DATA SHOWN:
--- Start ---
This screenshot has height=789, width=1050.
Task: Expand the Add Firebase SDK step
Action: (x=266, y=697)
--- End ---
--- Start ---
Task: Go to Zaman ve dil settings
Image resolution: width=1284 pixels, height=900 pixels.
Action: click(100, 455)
--- End ---
GOAL: Reproduce the lines running from the line that contains "Task: Go to Zaman ve dil settings" up to and including the line that contains "Action: click(100, 455)".

FINAL RESULT:
Task: Go to Zaman ve dil settings
Image resolution: width=1284 pixels, height=900 pixels.
Action: click(100, 455)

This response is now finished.